Oil Extends Losses As White House Considers Releasing Emergency Reserves, Ban Exports

WTI Crude prices have tumbled from almost $79.50 overnight to barely above $77 as inventories were seen rising for the second week, Russian President Vladimir Puttin offered to placate Europe's natural gas pain (removing a pillar of support for oil from gas-to-crude rotation), and now The FT reports that US energy secretary Jennifer Granholm has raised the prospect of releasing crude oil from the government’s strategic petroleum reserve, declaring that “all tools are on the table” as the Biden administration confronts a politically perilous surge in the price of gasoline.

“It’s a tool that’s under consideration,” Granholm said of a release of crude supplies from the national strategic petroleum reserve, which analysts say could calm oil markets and bring prices down.

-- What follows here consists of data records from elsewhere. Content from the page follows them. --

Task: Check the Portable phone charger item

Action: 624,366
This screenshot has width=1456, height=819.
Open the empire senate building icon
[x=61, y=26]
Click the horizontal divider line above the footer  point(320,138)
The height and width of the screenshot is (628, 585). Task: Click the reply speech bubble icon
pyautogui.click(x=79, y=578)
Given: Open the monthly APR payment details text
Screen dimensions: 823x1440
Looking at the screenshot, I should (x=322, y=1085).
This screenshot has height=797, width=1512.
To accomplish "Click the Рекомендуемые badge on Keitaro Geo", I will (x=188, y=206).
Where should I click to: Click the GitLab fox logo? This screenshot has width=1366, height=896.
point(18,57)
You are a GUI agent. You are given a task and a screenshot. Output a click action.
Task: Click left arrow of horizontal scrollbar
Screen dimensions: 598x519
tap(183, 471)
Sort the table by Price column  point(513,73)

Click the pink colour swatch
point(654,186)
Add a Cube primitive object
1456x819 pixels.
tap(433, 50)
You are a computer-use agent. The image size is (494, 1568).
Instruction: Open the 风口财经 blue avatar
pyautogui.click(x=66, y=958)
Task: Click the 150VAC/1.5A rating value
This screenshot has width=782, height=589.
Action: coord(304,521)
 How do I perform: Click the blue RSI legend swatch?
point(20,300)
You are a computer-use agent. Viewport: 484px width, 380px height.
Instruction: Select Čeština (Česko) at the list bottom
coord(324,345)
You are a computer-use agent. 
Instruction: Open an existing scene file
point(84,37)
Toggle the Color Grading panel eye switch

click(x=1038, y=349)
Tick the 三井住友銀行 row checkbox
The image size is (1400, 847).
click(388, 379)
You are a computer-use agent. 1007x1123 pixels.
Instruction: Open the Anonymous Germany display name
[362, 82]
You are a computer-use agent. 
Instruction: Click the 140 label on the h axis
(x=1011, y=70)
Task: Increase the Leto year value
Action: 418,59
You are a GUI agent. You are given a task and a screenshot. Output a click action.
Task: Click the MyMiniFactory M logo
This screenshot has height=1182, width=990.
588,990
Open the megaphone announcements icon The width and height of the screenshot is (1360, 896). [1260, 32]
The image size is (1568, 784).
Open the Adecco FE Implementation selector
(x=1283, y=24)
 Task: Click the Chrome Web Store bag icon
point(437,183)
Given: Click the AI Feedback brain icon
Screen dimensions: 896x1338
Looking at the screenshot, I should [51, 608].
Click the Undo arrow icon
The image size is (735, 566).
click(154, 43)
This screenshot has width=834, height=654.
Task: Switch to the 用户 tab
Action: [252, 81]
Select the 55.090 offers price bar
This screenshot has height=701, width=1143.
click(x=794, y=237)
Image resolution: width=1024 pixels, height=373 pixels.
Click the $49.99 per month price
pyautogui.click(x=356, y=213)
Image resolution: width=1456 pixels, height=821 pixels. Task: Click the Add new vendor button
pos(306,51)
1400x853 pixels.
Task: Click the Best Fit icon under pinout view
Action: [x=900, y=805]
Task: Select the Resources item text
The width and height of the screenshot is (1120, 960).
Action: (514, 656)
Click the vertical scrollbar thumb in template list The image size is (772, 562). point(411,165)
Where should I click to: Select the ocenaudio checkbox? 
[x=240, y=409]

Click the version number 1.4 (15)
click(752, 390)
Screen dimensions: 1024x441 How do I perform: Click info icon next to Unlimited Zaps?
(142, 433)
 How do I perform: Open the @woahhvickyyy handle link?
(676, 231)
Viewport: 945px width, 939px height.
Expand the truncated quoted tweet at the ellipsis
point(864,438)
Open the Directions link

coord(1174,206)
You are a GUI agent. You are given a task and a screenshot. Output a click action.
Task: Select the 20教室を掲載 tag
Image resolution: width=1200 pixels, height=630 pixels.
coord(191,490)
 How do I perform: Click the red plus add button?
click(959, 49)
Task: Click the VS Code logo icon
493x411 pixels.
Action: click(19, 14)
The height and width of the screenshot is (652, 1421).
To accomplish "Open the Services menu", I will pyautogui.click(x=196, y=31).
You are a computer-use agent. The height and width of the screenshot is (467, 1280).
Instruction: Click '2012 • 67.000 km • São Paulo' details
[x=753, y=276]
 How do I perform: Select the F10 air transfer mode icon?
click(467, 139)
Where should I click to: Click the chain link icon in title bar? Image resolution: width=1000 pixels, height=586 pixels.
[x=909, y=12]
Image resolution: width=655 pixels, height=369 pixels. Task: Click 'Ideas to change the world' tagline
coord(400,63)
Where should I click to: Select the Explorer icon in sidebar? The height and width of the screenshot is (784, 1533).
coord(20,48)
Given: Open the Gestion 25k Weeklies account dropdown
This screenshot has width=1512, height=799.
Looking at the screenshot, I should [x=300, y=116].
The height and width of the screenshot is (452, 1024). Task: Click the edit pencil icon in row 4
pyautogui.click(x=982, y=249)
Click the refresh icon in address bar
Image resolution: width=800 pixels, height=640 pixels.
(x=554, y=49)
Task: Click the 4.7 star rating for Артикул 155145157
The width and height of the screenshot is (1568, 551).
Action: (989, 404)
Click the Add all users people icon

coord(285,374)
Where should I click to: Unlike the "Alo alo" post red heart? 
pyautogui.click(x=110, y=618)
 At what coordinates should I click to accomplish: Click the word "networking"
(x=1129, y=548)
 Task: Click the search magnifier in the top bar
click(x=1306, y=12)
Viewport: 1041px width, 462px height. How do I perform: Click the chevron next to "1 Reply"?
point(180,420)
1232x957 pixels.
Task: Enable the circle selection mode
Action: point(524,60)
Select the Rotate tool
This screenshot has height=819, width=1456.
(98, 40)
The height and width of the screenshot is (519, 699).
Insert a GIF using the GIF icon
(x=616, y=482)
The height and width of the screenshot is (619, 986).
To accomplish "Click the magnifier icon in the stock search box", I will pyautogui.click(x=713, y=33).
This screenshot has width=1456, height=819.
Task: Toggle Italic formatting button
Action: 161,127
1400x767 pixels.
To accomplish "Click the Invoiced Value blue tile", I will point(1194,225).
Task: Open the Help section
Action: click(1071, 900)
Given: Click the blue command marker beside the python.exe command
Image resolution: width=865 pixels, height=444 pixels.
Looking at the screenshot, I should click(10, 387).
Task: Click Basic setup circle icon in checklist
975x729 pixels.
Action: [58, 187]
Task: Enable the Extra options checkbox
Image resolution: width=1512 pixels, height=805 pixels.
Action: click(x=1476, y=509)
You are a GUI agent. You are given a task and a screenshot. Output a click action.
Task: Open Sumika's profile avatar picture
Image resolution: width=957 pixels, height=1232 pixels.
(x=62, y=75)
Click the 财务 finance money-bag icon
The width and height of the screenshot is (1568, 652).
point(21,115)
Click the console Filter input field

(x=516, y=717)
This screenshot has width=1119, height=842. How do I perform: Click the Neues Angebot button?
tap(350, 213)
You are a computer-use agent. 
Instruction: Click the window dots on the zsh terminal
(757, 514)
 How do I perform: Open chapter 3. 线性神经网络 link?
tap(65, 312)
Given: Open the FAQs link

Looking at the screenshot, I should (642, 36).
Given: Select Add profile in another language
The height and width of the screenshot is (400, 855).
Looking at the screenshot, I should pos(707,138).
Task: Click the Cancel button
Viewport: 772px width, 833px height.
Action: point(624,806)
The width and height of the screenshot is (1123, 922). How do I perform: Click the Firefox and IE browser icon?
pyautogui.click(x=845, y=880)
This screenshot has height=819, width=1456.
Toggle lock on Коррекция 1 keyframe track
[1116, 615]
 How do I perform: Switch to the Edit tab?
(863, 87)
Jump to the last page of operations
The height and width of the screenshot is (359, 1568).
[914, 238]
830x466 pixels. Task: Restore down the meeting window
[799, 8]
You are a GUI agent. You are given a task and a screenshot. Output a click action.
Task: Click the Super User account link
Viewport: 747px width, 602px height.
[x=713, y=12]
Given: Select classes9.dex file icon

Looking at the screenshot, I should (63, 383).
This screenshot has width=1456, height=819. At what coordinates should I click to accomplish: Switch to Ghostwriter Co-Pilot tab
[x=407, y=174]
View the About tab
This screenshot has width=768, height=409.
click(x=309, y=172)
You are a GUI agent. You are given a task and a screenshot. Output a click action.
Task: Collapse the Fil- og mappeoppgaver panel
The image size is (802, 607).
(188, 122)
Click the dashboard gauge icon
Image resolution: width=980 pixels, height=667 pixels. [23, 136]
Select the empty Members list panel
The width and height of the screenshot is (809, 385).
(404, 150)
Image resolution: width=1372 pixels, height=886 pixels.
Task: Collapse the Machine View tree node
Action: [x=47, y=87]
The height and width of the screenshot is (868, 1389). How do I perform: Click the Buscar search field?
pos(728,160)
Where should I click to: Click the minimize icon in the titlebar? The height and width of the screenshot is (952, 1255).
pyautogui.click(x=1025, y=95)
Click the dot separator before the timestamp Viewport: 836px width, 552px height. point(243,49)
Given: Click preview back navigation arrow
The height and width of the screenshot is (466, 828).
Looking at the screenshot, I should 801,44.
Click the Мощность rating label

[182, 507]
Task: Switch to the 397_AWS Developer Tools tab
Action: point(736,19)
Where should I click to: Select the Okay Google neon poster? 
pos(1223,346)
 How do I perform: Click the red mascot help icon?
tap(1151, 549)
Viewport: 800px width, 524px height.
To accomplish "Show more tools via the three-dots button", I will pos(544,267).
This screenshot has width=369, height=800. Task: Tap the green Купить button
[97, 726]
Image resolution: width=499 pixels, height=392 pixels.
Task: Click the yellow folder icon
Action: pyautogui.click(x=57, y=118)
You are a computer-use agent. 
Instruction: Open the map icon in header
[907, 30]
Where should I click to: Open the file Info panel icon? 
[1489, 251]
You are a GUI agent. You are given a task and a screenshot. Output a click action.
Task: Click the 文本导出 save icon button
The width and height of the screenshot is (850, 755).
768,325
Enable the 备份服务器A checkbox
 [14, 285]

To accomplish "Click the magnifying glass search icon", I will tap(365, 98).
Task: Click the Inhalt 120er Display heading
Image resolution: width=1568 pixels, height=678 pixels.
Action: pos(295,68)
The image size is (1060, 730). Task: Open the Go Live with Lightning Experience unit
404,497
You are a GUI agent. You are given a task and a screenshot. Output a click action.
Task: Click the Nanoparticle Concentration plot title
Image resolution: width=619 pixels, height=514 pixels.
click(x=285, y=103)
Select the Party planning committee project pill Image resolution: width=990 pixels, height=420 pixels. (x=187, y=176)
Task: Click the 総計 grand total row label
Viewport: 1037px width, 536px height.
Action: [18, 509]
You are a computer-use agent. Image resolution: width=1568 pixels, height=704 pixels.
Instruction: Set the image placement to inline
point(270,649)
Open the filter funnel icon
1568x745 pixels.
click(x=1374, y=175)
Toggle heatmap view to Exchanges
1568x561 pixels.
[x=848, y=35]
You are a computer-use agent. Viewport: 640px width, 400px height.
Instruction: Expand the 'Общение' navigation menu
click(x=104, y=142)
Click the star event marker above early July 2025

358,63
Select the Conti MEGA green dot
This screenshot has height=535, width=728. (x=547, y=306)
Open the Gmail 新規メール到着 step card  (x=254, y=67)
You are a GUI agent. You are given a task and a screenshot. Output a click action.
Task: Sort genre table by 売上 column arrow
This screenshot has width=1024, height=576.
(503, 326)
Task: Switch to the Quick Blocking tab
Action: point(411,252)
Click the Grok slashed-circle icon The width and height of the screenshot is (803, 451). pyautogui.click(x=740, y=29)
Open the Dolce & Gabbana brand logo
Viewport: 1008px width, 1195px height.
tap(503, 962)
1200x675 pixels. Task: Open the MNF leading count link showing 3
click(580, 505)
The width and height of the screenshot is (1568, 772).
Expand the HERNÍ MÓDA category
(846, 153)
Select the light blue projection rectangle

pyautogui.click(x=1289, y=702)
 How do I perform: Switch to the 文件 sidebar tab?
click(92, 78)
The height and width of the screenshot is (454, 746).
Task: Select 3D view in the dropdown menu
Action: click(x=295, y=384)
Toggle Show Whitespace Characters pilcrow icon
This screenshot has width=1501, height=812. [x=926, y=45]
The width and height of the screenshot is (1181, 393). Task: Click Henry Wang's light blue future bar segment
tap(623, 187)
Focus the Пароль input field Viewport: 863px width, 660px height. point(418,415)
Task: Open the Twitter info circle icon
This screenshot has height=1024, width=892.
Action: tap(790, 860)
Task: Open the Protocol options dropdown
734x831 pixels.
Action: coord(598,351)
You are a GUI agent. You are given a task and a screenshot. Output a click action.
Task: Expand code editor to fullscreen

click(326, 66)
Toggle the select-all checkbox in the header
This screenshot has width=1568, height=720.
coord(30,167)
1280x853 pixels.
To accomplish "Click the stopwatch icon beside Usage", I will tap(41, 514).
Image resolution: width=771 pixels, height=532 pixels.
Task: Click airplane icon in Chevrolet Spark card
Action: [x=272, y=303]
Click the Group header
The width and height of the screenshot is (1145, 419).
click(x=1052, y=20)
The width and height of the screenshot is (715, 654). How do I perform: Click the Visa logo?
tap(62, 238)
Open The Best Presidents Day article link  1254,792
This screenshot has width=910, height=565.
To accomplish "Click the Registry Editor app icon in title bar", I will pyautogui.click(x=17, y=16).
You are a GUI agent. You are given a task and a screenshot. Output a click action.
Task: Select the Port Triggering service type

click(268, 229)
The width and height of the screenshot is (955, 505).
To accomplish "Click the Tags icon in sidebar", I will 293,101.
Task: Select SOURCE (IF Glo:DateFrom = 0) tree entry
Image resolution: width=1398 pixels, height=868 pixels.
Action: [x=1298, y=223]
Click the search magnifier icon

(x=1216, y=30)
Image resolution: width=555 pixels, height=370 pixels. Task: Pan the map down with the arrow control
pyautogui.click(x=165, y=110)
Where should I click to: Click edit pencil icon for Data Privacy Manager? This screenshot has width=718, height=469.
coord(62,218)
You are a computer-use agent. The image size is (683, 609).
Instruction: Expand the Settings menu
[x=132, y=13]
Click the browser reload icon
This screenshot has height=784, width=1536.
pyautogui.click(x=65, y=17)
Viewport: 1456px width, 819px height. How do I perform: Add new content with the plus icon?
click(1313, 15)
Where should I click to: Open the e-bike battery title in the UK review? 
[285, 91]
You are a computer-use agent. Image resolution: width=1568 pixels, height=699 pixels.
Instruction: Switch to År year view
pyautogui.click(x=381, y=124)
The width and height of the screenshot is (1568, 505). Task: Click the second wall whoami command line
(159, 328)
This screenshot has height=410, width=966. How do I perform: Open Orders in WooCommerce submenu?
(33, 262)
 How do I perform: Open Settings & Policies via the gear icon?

“SPR [releases] came on the table a nanosecond after Jake Sullivan was rebuffed in Riyadh and the administration realised shale producers wouldn’t be able to increase production quickly enough,” said Bob McNally, head of Rapidan Energy Group and a former adviser to the George W Bush White House.

Granholm also did not rule out a ban on crude oil exports.

“That’s a tool that we have not used, but it is a tool as well,” she told the FT Energy Transition Strategies Summit on Wednesday.

WTI extended its losses on this latest news...

The last big release was in 2011, when the Obama administration worked with other International Energy Agency members to tap emergency stocks to bring down soaring prices. Congress has also authorised periodic sales to raise government revenue.